━━━ EXCERPT PROVIDED

Semble, where a man has made a contract with an agent in such form and under such circumstances that he subsequently has the power of election whether to treat the agent or his principal as his debtor, he does not conclusively exercise his power of election unless he has sued one party to judgment. Calder and ano. v. Dobell, Ex. Ch., 25 L. T. R. 129.

CONTRACT.

Surety: liability of: payment by debtor to creditor avoided as a fraudulent preference.-A surety for a debt is not discharged by the fact of the creditor having innocently received payment from the principal debtor, if such payment has been subsequently avoided as a fraudulent preference under the bankruptcy laws by the assignees of the debtor, and they have recovered from the creditor the sum paid. Petty v. Cooke, Q. B., 25 L. J. R. 90.

CRIMINAL LAW.

Conspiracy: evidence: prisoners were indicted for conspiracy to commit larceny: a second count charged an attempt to commit a larceny.-The evidence was that the two prisoners, with another boy, were seen by a policeman to sit together on some doorsteps near a crowd, and, when a well-dressed person came up to see what was going on, one of the prisoners made a sign to the others, and two of them got up and followed the person into the crowd. One of them was seen to lift the tail of the coat of a man, as if to ascertain if there was any thing in the pocket, but making no visible attempt to pick the pocket, and to place a hand against the dress of a woman, but no actual attempt to insert the hand into the pocket was observed. Then they returned to the door-step and resumed their seats. They repeated this two or three times. There was no proof of any preconcert, other than this proceeding. Held, not to be sufficient evidence of a conspiracy. Held, also, not to be evidence of an attempt to steal. Reg. v. Taylor and Smith, Mid. Sess., 25 L. T. R. 75.

━━━━━━
━━━ RECORDS SHOWN

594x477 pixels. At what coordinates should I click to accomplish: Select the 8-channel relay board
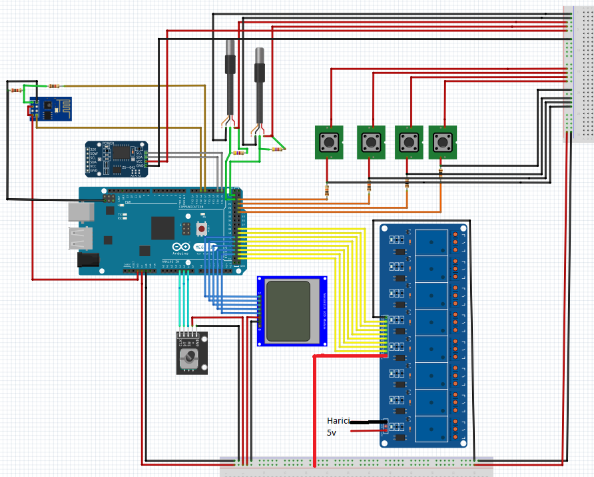point(424,335)
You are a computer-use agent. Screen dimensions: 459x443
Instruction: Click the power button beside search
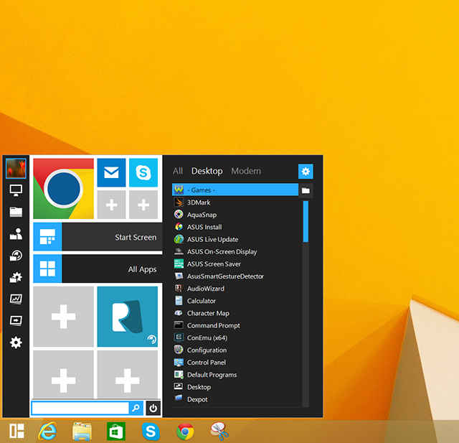[153, 408]
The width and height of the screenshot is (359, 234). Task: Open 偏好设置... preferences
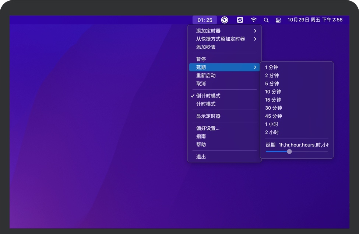coord(208,128)
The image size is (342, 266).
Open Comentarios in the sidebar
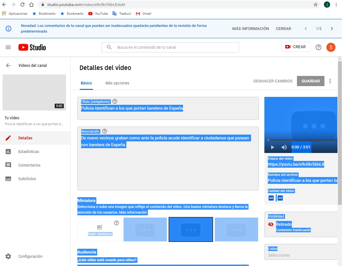tap(29, 165)
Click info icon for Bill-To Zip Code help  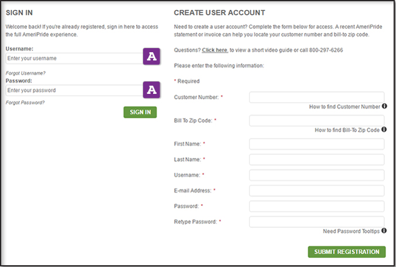point(384,130)
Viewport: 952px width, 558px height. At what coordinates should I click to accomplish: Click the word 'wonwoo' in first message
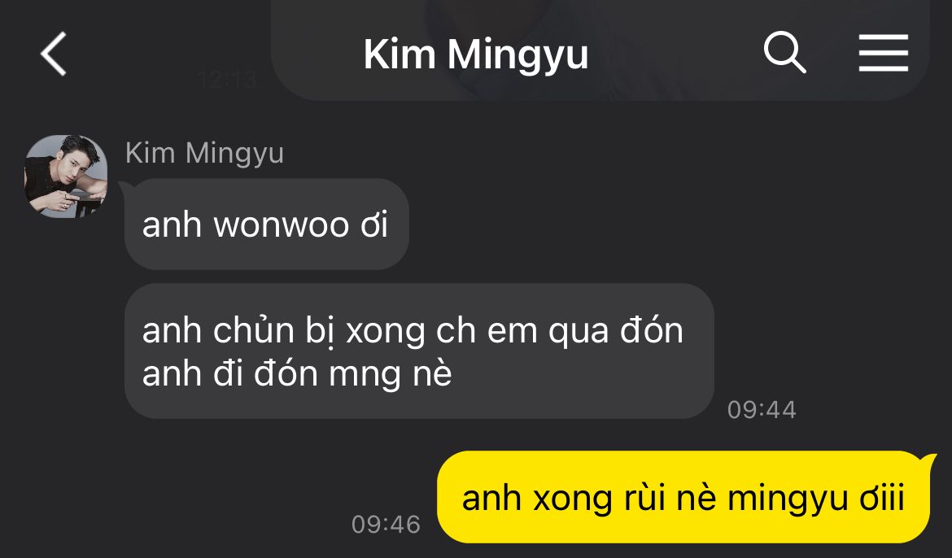coord(281,225)
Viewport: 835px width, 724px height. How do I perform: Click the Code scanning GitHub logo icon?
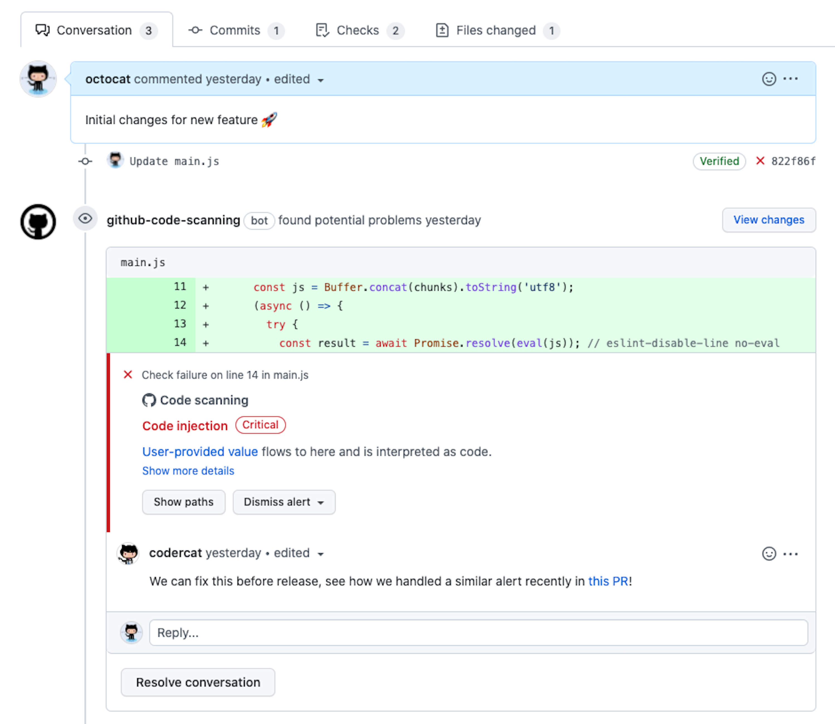pos(149,400)
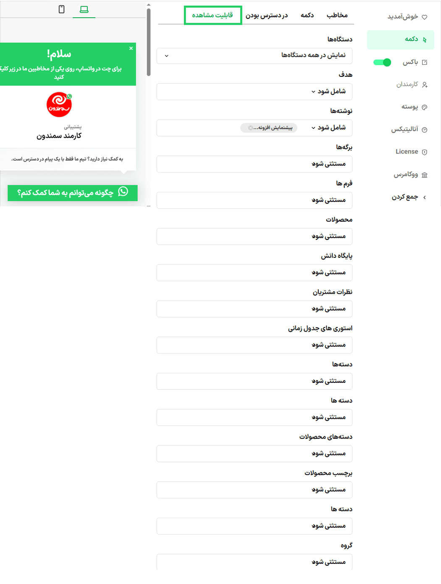Open the در دسترس بودن tab
This screenshot has width=441, height=584.
(267, 16)
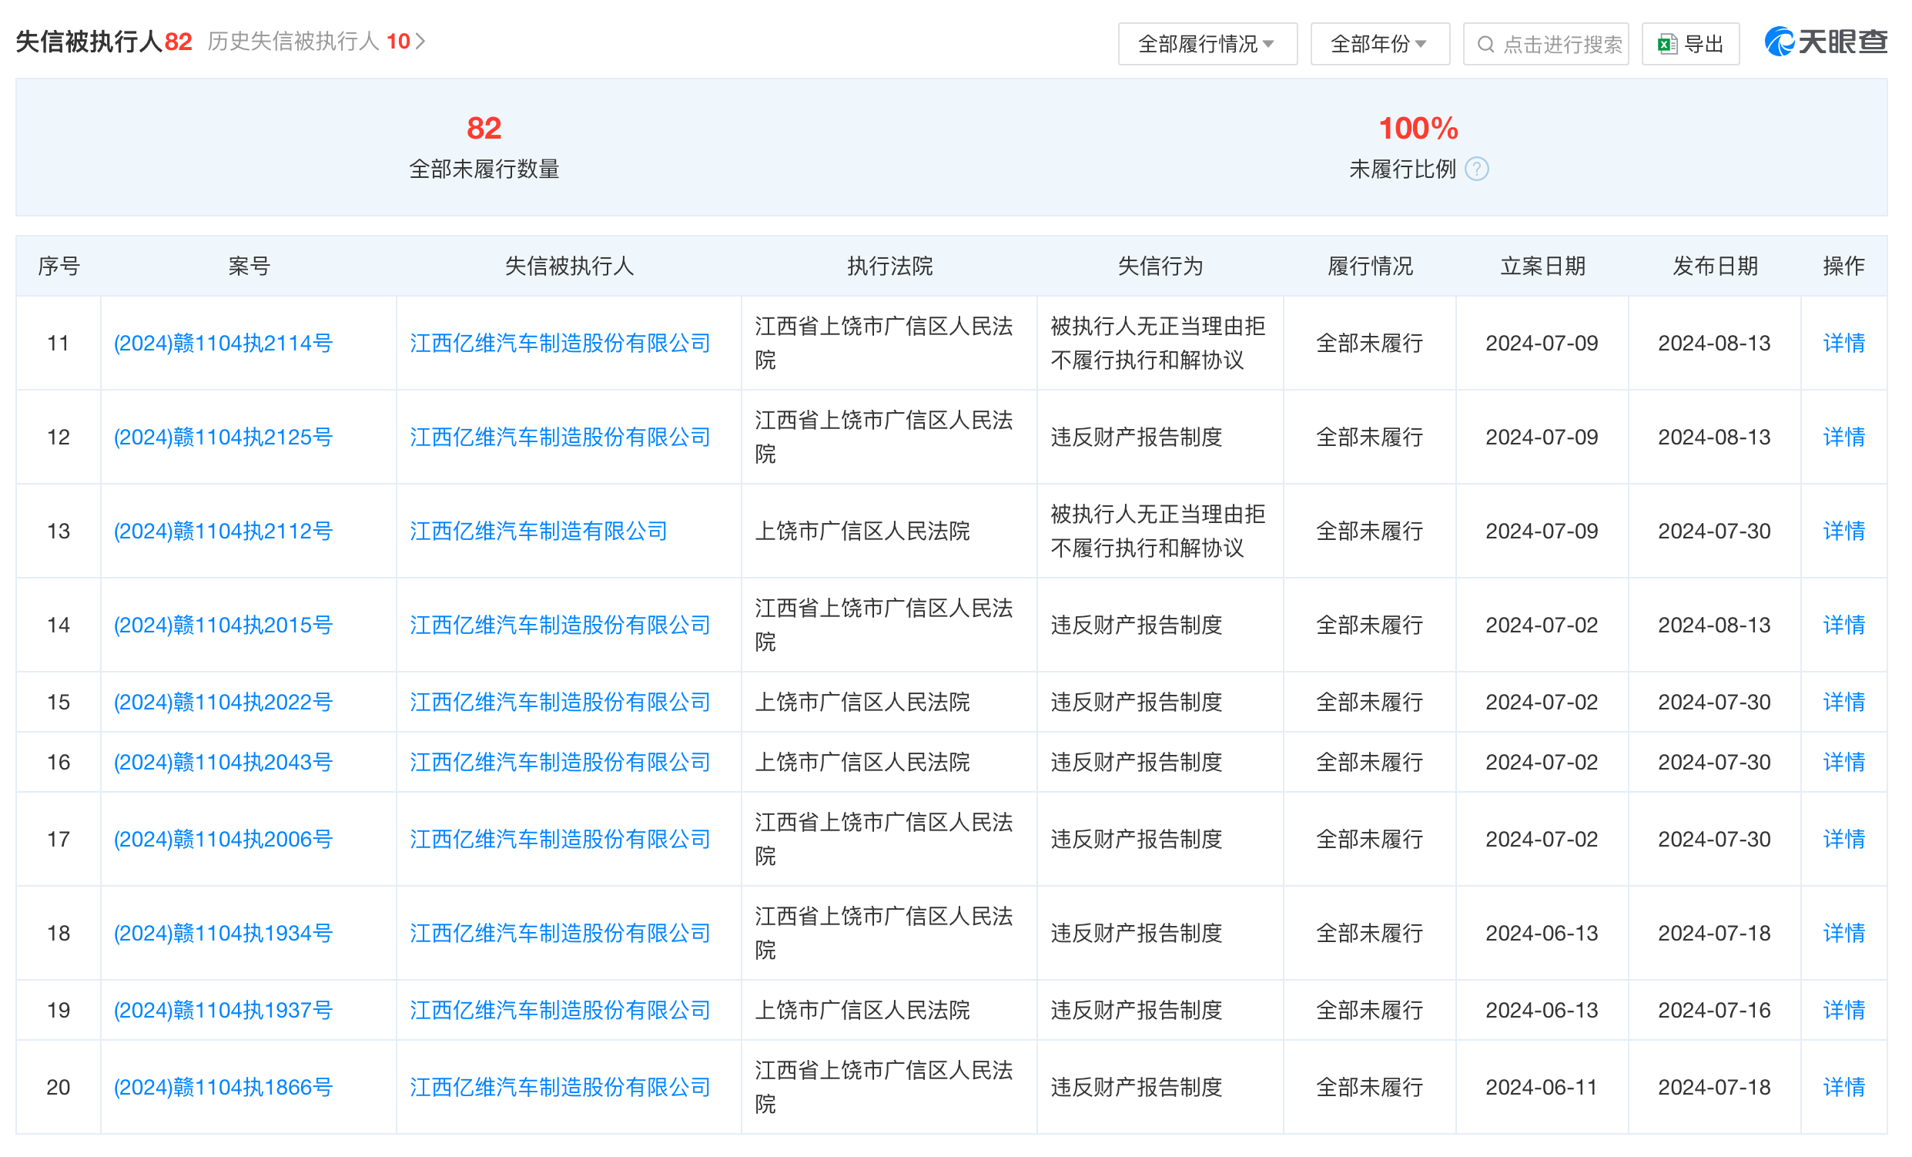Click the 立案日期 column header

pyautogui.click(x=1542, y=266)
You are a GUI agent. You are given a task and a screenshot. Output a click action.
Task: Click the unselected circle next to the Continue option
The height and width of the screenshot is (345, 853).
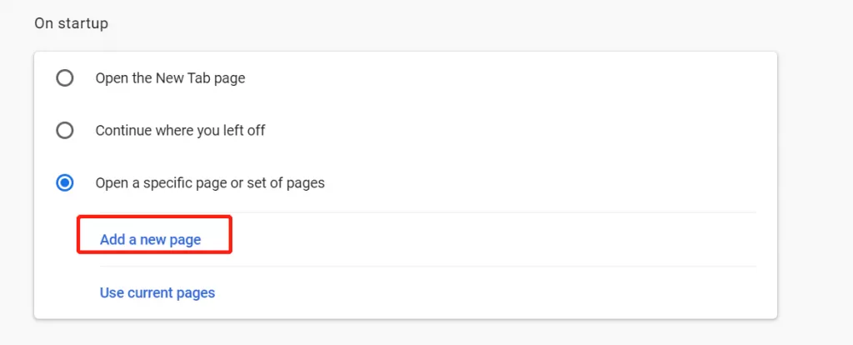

━━━━━━

▶ [PROBLEM REQUIREMENTS]:
Name every case cited in the legal digest excerpt above.

▶ [RESPONSE TO THIS EXERCISE]:
Calder and ano. v. Dobell
Petty v. Cooke
Reg. v. Taylor and Smith